18      Stuart also complains about the prosecutor’s inquiries regarding the burglary Stuart and John committed one to two weeks before Reagles was killed.  The gun used to kill Reagles was stolen in that burglary.  Stuart admitted giving the gun to Reagles the night before the shooting.  The State viewed the burglary as a motive for Reagles’s killing because Reagles knew about the burglary and was threatening to disclose it if Stuart did not let him keep the gun.  The defense viewed the burglary as part of the explanation for Stuart’s sudden move to Arizona after the shooting.  Either way, the burglary was part of the story of the murder, making it an appropriate topic for examination.  Therefore, counsel was not ineffective when he failed to object to questions regarding the burglary. 

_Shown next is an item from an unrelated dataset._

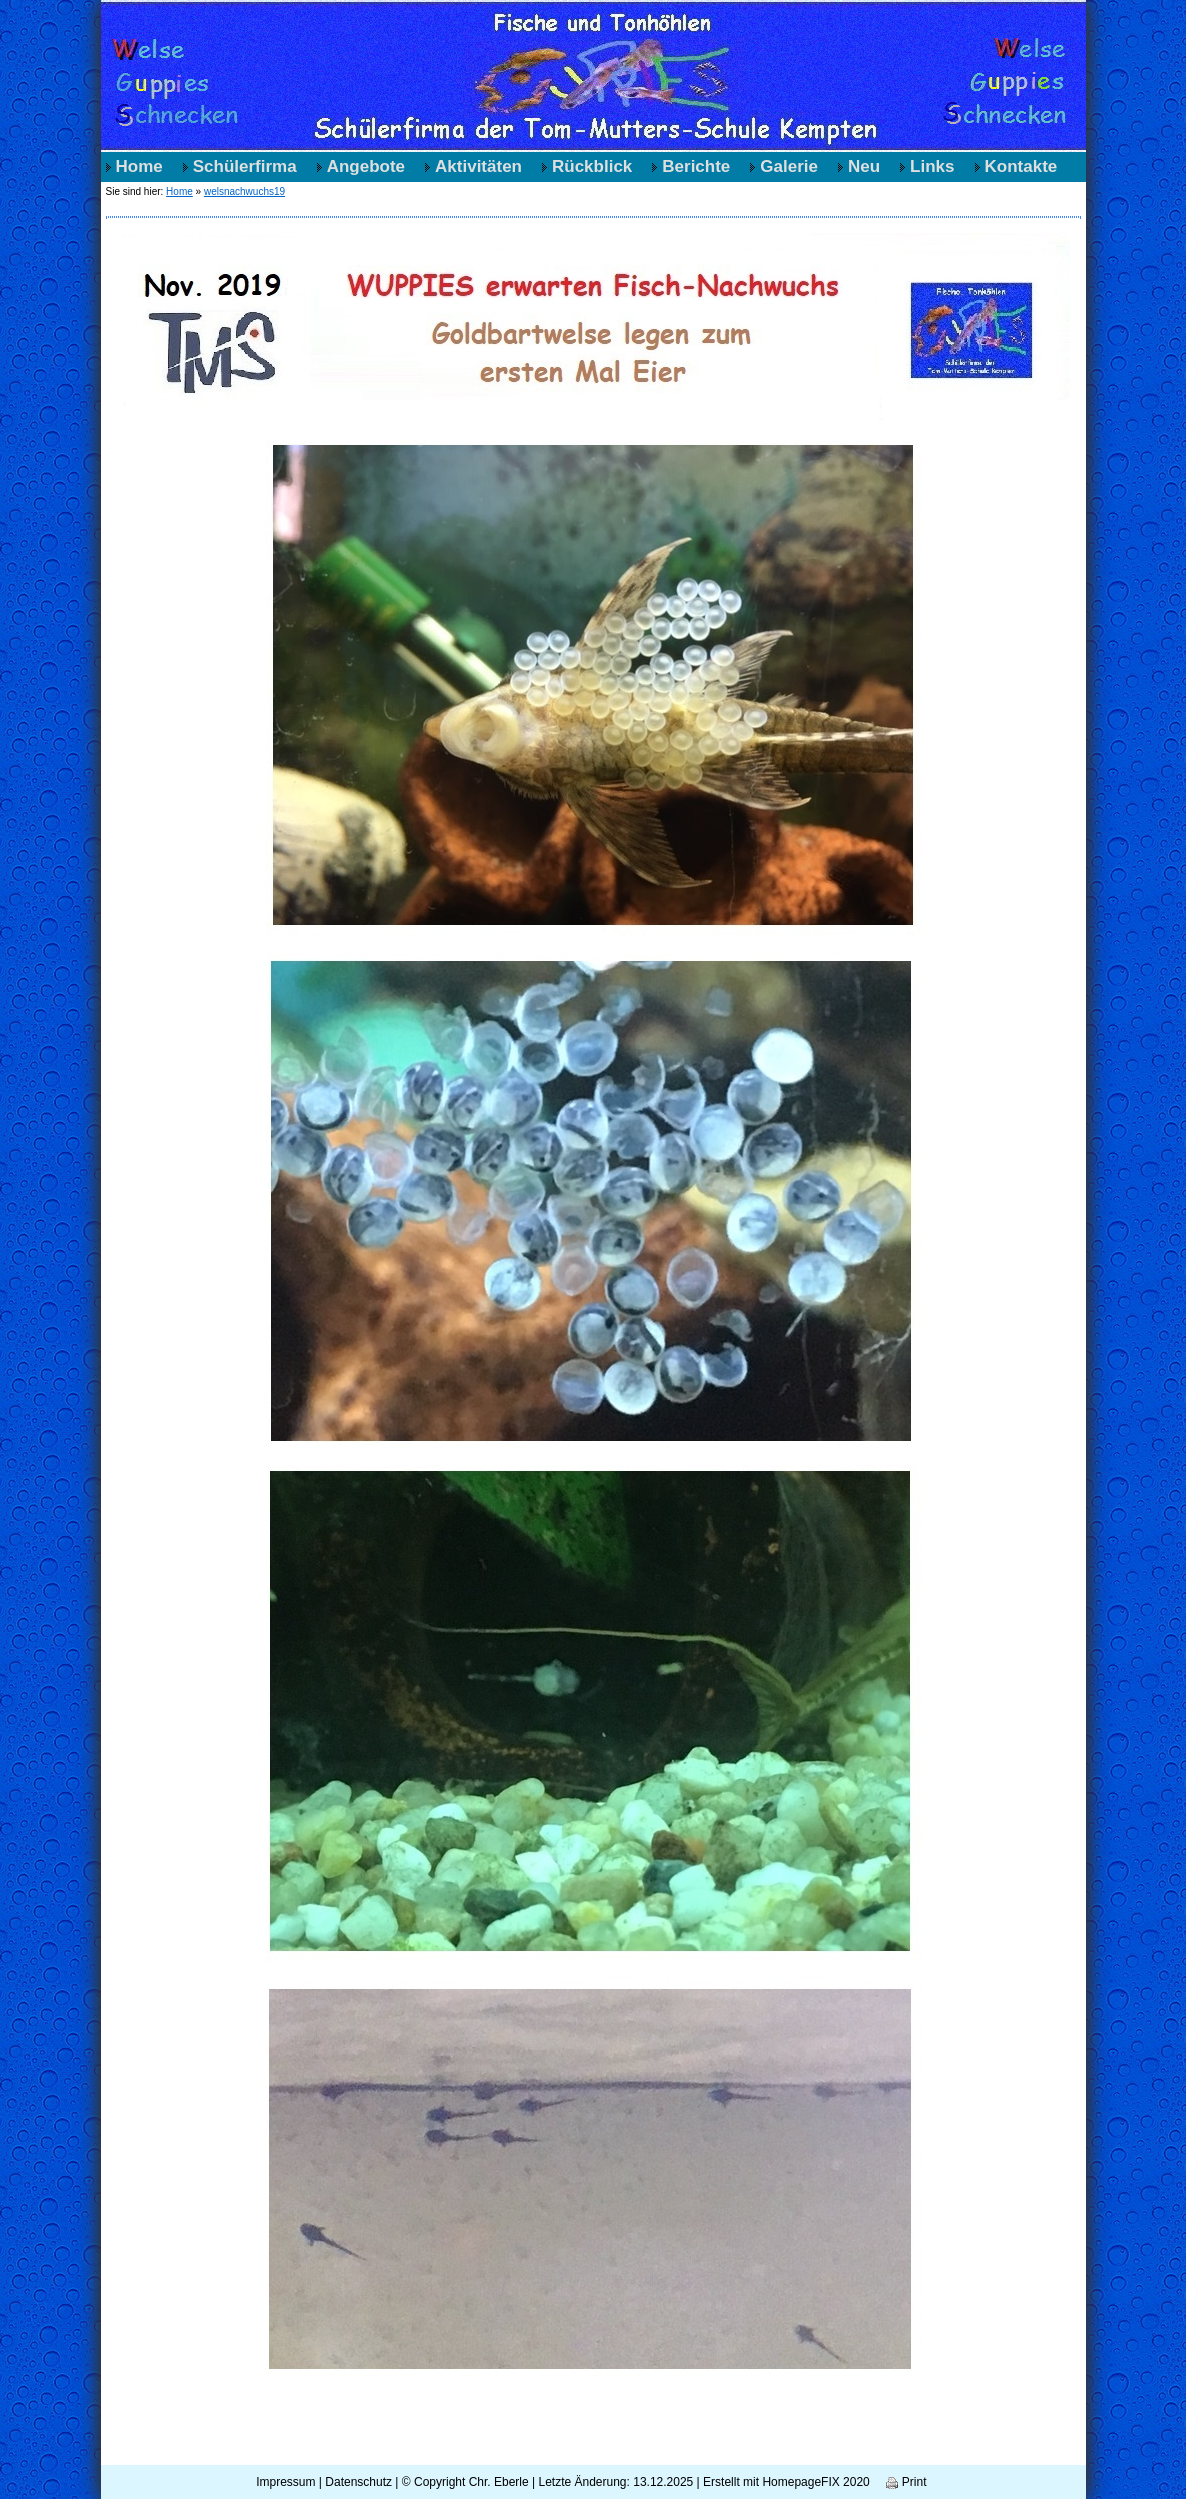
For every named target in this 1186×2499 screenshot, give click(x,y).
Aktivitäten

19      Stuart contends that a new trial is necessary due to newly discovered evidence in the form of John’s posttrial recantation of his statements incriminating Stuart.  John allegedly told several fellow inmates that he knew Stuart did not kill Reagles, but he had implicated Stuart so that the State would drop charges against him.  At the postconviction motion hearing, the circuit court concluded that the evidence of John’s recantation did not make it reasonably probable that Stuart would have been acquitted.  

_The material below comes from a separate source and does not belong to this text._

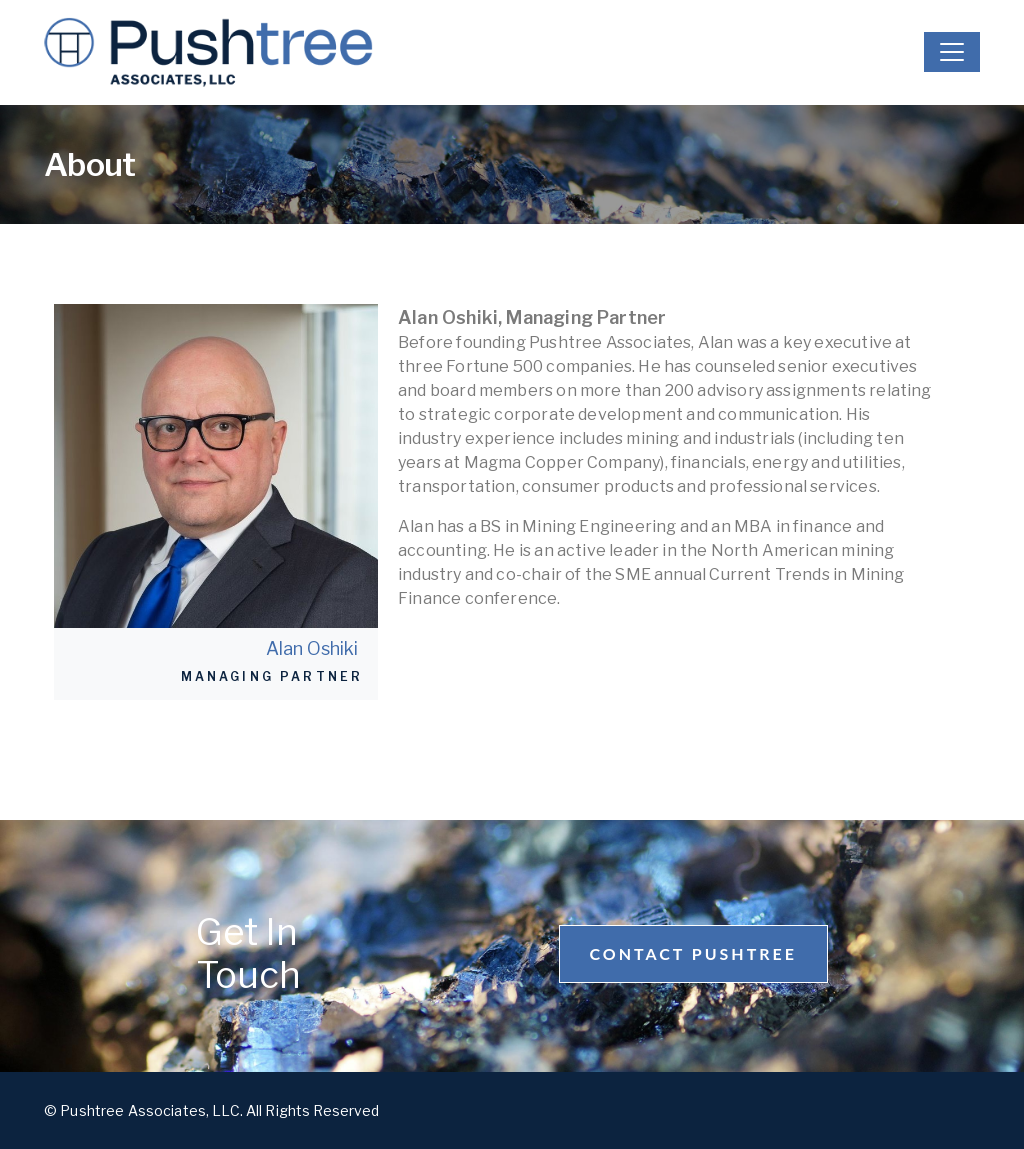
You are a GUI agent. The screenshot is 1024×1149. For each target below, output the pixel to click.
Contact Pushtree (693, 953)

20      A new trial is warranted if, among other things, the defendant establishes by clear and convincing evidence that “it is reasonably probable that, with the evidence, a different result would be reached at a new trial.”  State v. Carnemolla, 229 Wis. 2d 648, 656, 600 N.W.2d 236 (Ct. App. 1999).  Where the newly discovered evidence consists of recantation testimony, the recantation testimony must be supported by other newly discovered evidence.  State v. McCallum, 208 Wis. 2d 463, 477, 561 N.W.2d 707 (1997).  This corroboration requirement is satisfied if there is a feasible motive for the initial false statement and there are circumstantial guarantees of the trustworthiness of the recantation.  Id. at 477-78.  The motion for a new trial is addressed to the circuit court’s sound discretion, and we will affirm the court’s decision if it has a reasonable basis and was made in accordance with accepted legal standards and facts of record.  Carnemolla, 229 Wis. 2d at 656.

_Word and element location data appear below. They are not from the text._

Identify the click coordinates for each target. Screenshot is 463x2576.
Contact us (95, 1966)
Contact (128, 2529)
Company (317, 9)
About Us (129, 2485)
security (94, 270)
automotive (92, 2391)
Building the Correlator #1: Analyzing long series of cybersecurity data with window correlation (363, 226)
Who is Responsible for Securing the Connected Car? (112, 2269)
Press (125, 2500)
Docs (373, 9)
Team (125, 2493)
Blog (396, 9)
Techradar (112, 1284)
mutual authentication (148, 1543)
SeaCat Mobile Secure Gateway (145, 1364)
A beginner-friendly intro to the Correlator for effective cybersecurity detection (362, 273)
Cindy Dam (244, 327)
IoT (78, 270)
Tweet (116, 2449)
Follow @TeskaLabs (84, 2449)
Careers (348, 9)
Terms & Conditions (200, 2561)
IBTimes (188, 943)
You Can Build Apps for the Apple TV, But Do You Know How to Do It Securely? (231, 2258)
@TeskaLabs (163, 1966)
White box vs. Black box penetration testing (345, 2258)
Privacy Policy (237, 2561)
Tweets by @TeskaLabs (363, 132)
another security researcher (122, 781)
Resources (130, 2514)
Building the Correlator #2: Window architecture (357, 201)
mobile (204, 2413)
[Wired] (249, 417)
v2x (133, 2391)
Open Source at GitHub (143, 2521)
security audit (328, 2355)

21      Stuart must demonstrate that there is a feasible motive for John’s original false statement and circumstantial guarantees of the trustworthiness of his recantation.  See McCallum, 208 Wis. 2d at 477-78.  This burden cannot be met.  The circuit court did not find that John incriminated Stuart to reduce his charges (a feasible motive to lie) and, more importantly, John denied the recantation statements when he testified at the postconviction motion hearing.  At that hearing, John reaffirmed the truthfulness of his preliminary examination testimony which was introduced at trial.  The circuit court concluded that there was not a reasonable probability that the outcome would be different if the jury were to hear the allegedly newly discovered evidence of John’s recantation, particularly in light of the large amount of evidence from other sources linking Stuart to the crime.  We agree.  The circuit court properly exercised its discretion in denying Stuart’s motion for a new trial.

22      Finally, citing all of his previous arguments, Stuart asks that we reverse his conviction in the interest of justice.  Having rejected these arguments, we also reject the request for a reversal in the interest of justice.  

            By the Court.—Judgment and order affirmed.

            This opinion will not be published.  See Wis. Stat. Rule 809.23(1)(b)5.

 


 

 



[1]  John Stuart’s credibility was challenged in other ways.  The jury knew of John’s four prior convictions and that John and Paul had committed a burglary one to two weeks before the murder.